In Corfu town he had met the woman he had been briefed about, a woman with breasts like young pears, between which had hung an ancient copper disk with Cyrillic inscriptions, on a black string. His eyes clung to the disk in wonder, and she, being a wise woman, had raised herself off him, and brought him to her grandmother.

Find the face of the goddess, on the lowest step of the bath at Moraitika, the old woman said in a quiet voice. That disk, pointing at her grand-daughter’s throat, is the offering.
And you will die. As it has been, once every 64 years. An offering, she added.

Morrisey had held out his palm for the disk, and left without a word.

Moraitika was one of the older sites in Corfu, and his feet stepped over the dust of Tribunes and the remains of amphoras as he made his way down to the ruinous great bath. He took off his shoes at the entrance, his shirt, his trousers. Wearing only his watch and a torch around his neck, he descended below. The carved stone was cool to his feet, the ruins abandoned by tourists because of the holy parade in the village down the hill. He counted steps till he reached 22, and then the dank lower level, hard floor. He turned and crouched, torch between his teeth, searching.
He smiled at the beautiful face blank before him. 22 was a lucky number; risky, it told of choices. He placed his fingers over the face, his eyes closed like so many times before. Tracing stone eyes, stone nose—stone mouth. There was a hollow, the width of the disk. The copper circle slid in easily. Ears pricked, Morrisey heard the dull low ‘chink’ below, and sprang onto the 21st step as the rock at his feet slipped away horizontally.
Morissey considered the darkness below. 64 years, the old woman had said.
He thought of his shoes sitting outside for 64 years. A magic square, this life, whose beginning was 1 and it’s end 64.

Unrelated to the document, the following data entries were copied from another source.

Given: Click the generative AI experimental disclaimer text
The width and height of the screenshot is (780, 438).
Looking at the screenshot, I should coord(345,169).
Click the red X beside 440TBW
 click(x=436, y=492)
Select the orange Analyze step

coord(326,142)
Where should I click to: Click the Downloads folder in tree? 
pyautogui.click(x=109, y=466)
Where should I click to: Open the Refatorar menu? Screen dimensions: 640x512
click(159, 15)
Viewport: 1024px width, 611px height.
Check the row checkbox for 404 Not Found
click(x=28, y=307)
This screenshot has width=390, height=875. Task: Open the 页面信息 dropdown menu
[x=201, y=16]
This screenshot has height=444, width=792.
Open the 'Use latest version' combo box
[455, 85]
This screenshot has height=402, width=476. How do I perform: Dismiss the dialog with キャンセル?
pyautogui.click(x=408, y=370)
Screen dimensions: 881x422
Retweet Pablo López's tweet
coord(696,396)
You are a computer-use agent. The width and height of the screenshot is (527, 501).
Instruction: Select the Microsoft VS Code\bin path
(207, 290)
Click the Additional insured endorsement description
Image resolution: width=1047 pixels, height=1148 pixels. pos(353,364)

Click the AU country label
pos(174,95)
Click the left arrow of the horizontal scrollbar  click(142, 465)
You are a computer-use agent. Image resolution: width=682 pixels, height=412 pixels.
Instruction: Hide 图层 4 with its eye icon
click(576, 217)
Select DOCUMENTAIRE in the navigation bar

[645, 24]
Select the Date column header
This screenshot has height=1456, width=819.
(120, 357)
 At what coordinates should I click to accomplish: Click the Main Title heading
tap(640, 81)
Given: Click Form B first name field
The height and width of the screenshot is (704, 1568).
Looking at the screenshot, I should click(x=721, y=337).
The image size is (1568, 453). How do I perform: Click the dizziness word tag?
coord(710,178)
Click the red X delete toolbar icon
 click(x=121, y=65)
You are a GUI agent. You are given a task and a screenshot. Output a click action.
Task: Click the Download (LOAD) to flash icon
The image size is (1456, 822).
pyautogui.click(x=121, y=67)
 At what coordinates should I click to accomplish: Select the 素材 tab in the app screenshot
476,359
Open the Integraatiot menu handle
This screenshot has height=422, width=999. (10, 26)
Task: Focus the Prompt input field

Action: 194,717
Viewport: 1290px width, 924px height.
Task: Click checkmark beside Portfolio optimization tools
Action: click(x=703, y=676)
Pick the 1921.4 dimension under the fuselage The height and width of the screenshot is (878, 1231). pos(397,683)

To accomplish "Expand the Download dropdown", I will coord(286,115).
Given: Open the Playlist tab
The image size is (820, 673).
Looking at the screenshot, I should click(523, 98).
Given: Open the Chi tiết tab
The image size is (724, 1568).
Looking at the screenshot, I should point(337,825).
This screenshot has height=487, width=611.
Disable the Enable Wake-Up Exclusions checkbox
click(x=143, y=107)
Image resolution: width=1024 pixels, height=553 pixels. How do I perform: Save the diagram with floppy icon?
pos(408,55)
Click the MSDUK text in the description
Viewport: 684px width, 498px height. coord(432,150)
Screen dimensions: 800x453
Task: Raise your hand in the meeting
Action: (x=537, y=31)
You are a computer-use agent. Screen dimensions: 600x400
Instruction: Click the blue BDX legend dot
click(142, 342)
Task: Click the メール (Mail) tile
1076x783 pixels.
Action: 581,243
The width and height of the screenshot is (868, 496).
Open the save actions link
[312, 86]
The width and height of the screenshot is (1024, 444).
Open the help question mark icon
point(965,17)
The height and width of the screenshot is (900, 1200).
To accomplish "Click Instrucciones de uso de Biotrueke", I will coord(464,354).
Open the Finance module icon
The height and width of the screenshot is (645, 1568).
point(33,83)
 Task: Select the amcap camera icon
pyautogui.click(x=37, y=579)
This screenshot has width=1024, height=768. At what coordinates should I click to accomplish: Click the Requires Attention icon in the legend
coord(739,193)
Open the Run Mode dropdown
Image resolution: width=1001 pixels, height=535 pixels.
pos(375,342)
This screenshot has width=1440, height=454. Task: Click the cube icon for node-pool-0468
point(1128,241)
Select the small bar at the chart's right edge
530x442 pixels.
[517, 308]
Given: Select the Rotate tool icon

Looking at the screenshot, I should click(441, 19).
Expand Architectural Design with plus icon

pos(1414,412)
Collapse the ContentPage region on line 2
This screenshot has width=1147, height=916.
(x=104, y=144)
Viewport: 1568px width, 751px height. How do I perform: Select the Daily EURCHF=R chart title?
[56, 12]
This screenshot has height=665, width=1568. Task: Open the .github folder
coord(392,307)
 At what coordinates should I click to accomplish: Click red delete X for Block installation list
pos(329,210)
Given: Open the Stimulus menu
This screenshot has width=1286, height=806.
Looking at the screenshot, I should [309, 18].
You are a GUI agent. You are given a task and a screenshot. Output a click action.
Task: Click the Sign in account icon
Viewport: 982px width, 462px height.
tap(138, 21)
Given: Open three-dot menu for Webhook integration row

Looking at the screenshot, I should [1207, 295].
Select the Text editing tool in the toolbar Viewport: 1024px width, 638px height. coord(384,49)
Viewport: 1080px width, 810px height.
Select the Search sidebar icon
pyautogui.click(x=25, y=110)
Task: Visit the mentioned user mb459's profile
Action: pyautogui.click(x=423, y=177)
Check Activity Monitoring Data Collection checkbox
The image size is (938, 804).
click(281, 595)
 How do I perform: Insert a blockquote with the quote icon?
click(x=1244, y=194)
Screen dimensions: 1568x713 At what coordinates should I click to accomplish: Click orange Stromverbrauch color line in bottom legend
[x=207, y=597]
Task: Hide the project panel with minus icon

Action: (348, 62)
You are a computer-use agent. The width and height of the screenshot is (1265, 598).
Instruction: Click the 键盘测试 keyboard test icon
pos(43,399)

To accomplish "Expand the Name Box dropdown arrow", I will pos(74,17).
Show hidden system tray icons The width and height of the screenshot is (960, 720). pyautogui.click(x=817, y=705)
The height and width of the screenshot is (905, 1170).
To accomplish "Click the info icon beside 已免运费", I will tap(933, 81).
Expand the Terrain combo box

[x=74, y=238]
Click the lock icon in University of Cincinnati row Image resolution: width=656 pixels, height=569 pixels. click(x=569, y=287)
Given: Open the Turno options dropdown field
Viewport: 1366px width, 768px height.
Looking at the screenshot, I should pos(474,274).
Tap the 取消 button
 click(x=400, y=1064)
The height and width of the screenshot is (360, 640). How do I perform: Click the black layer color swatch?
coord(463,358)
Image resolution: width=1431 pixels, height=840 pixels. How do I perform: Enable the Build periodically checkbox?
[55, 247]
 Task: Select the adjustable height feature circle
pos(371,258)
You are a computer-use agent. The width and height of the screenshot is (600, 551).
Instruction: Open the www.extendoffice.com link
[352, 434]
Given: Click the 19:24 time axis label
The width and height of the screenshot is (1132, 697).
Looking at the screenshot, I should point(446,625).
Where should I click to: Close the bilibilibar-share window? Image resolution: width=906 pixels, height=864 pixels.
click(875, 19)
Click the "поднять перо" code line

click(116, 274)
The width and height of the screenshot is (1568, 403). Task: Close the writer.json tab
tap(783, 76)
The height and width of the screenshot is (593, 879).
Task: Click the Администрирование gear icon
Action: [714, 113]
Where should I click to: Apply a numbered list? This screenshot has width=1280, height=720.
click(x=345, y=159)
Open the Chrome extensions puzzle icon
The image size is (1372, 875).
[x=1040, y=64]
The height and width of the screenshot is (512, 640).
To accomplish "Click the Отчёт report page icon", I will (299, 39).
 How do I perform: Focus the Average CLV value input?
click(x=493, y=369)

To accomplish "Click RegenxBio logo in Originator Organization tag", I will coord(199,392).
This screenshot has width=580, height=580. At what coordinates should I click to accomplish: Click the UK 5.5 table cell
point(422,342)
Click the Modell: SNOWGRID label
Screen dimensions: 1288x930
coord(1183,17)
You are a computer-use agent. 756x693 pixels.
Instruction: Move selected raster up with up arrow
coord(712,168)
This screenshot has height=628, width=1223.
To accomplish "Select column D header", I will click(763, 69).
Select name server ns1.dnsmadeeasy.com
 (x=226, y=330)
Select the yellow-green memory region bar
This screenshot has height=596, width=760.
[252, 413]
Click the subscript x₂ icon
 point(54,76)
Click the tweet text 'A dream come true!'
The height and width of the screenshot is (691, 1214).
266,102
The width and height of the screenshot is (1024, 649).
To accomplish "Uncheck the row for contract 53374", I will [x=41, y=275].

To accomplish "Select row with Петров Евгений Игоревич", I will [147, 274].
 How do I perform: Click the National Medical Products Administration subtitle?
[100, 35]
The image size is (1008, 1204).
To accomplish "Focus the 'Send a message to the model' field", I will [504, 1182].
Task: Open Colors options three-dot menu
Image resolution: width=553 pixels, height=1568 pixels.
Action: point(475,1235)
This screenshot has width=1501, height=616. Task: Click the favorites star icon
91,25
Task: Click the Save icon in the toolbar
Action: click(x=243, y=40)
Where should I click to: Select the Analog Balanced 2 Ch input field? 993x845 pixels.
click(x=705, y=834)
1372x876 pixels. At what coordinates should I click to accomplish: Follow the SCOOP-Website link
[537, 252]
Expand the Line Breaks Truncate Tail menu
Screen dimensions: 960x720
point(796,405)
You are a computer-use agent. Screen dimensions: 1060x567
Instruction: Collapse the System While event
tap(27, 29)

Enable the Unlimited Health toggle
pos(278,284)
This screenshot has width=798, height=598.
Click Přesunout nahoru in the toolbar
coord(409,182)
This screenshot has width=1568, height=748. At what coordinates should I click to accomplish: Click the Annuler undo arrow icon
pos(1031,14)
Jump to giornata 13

When I get older losing my hair
many years from now
will you still be sending me a valentine
birthday greeting, bottle of wine
If I'd been out till quarter to three
would you lock the door
Will you still need me
Will you still feed me
When I'm sixty-four.

Morissey hated the Beatles, but couldn’t help grinning. Holy numbers and British pop. The end of the world and 3 iron poles. Death. Recursive Death recursive death recursive Stop.
He went below, knowing exactly what he would find, knowing there would be no booby traps, no hidden treasure. If he came out alive he would go back to the girl of sweet pears and dark eyes. If he came out alive.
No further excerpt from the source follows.